→ **What is expected**: In the entries below, the lines from the one with "Check off Signera" through the one with "Given: Select the 100.00%" are to be copied exactly; both ends count.

→ **Saved entries**:
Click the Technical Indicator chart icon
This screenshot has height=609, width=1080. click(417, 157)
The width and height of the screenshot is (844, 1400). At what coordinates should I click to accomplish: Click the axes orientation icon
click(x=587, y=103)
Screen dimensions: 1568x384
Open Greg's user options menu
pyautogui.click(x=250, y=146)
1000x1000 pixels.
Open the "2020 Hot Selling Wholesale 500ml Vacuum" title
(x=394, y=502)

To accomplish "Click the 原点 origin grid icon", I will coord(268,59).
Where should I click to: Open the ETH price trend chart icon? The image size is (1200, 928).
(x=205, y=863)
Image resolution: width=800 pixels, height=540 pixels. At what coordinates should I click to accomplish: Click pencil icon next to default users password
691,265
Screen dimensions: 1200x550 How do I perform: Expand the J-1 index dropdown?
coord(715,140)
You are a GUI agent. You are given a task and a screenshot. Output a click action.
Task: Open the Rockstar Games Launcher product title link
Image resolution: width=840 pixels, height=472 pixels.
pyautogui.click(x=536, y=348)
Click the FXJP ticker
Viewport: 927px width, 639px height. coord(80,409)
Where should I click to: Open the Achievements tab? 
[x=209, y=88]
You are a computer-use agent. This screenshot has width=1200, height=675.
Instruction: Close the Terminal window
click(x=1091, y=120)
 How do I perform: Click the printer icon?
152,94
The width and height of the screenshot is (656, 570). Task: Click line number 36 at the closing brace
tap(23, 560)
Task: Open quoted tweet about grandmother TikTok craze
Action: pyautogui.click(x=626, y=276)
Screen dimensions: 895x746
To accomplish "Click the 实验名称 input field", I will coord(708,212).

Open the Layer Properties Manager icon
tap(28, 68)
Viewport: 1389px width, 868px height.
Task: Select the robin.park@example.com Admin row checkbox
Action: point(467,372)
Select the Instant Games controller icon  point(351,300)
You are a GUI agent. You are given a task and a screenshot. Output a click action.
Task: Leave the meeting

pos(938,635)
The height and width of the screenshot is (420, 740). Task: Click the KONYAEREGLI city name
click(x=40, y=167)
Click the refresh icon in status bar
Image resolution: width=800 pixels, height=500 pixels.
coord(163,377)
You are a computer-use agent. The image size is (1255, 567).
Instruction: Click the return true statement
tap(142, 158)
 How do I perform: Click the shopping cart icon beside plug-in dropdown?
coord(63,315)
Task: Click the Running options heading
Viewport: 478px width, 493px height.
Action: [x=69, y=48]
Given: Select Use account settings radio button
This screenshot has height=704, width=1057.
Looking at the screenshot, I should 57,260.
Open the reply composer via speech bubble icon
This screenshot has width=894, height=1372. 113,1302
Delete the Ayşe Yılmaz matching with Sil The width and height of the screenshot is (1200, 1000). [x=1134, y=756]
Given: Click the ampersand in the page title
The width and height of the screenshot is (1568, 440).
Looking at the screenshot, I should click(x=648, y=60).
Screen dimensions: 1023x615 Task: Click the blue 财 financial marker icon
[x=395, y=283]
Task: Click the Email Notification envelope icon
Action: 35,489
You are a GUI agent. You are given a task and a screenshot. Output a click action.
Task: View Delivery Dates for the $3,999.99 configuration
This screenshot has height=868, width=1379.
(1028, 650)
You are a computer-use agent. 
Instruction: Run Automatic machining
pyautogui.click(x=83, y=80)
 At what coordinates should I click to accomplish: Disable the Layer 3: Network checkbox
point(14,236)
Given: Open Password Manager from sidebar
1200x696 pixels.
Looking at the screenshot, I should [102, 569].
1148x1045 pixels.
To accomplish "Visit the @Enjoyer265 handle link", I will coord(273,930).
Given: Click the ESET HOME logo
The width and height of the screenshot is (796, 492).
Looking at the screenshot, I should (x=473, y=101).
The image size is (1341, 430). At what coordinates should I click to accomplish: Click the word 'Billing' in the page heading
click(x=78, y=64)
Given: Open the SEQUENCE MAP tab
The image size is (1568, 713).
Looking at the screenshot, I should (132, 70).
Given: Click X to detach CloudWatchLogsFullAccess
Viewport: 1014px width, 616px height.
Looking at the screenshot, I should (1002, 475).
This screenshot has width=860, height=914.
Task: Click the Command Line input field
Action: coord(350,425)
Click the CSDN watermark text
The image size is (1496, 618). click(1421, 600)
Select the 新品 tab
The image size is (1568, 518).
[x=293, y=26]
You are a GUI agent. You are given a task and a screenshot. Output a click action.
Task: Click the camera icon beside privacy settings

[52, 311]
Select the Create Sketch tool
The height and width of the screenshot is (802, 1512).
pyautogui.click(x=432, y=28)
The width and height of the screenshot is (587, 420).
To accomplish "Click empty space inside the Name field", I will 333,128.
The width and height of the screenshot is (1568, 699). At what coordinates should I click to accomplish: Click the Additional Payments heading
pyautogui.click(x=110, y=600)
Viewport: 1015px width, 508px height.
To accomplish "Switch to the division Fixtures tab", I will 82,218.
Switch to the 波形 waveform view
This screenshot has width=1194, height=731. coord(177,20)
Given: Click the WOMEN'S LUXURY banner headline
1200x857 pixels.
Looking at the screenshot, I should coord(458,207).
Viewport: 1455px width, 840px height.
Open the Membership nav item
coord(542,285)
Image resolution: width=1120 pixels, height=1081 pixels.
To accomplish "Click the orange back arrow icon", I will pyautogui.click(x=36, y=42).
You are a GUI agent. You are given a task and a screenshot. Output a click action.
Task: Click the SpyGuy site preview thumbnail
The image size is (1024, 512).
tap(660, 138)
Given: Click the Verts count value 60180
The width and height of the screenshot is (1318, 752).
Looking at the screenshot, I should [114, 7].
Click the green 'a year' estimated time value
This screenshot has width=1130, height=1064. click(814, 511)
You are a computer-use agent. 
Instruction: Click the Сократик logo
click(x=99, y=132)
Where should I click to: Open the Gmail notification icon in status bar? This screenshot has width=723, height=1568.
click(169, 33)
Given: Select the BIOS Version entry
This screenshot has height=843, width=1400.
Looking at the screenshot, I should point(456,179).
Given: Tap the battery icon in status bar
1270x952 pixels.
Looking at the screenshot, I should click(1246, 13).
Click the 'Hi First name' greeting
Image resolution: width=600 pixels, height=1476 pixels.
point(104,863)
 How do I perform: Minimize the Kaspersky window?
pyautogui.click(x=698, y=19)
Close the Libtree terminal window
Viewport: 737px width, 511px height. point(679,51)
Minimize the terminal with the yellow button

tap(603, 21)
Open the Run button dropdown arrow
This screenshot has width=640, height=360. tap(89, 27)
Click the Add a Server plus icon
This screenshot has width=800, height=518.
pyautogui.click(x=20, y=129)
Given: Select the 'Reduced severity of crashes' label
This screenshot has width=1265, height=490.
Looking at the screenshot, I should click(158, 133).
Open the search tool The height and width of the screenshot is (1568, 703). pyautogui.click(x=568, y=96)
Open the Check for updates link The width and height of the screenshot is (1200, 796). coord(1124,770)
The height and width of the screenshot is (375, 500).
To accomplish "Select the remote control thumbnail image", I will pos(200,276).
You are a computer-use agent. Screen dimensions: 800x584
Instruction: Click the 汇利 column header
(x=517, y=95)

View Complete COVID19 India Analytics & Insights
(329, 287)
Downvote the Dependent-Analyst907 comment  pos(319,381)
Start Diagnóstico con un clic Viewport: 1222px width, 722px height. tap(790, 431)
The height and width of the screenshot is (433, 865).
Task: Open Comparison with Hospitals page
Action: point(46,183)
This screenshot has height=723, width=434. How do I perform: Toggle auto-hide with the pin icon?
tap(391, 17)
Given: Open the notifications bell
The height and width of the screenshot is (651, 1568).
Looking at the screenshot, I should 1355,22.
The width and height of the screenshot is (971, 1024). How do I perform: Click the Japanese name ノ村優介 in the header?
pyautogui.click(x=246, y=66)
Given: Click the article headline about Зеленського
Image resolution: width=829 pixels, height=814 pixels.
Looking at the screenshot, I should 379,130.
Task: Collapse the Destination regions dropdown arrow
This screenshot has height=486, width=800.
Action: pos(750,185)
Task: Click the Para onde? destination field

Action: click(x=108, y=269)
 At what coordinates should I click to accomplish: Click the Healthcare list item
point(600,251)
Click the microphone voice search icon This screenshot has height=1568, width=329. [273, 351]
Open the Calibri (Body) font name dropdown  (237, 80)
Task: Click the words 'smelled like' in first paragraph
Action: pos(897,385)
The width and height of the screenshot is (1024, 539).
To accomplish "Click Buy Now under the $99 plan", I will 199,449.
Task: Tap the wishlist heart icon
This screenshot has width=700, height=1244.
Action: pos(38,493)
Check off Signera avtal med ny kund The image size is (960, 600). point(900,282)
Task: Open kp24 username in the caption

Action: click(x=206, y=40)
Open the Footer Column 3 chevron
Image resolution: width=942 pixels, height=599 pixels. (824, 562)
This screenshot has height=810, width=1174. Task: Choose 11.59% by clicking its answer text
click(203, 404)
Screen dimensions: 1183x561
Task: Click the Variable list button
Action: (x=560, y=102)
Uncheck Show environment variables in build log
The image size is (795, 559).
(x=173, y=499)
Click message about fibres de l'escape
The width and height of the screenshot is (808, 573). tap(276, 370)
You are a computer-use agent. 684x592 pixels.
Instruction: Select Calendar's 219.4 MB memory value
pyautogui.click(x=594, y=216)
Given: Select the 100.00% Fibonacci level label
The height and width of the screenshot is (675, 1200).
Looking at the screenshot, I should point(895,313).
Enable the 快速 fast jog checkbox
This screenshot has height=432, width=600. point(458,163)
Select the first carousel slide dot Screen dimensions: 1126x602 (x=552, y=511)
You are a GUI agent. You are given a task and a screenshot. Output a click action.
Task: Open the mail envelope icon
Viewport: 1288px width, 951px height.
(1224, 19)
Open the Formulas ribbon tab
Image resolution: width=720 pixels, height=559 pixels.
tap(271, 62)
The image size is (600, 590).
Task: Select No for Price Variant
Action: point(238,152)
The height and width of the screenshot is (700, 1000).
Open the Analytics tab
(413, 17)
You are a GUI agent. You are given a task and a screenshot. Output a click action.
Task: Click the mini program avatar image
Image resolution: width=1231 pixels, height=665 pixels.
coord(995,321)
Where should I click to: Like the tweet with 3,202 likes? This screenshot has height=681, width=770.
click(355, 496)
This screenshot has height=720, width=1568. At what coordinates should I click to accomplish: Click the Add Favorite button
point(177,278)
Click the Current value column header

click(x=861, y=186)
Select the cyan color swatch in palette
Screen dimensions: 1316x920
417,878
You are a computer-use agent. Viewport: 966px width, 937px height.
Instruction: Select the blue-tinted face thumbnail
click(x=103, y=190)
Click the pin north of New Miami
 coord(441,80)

→ **Written response**:
Check off Signera avtal med ny kund The image size is (960, 600). point(900,282)
Task: Open kp24 username in the caption

Action: click(x=206, y=40)
Open the Footer Column 3 chevron
Image resolution: width=942 pixels, height=599 pixels. (824, 562)
This screenshot has height=810, width=1174. Task: Choose 11.59% by clicking its answer text
click(203, 404)
Screen dimensions: 1183x561
Task: Click the Variable list button
Action: (x=560, y=102)
Uncheck Show environment variables in build log
The image size is (795, 559).
(x=173, y=499)
Click message about fibres de l'escape
The width and height of the screenshot is (808, 573). tap(276, 370)
You are a computer-use agent. 684x592 pixels.
Instruction: Select Calendar's 219.4 MB memory value
pyautogui.click(x=594, y=216)
Given: Select the 100.00% Fibonacci level label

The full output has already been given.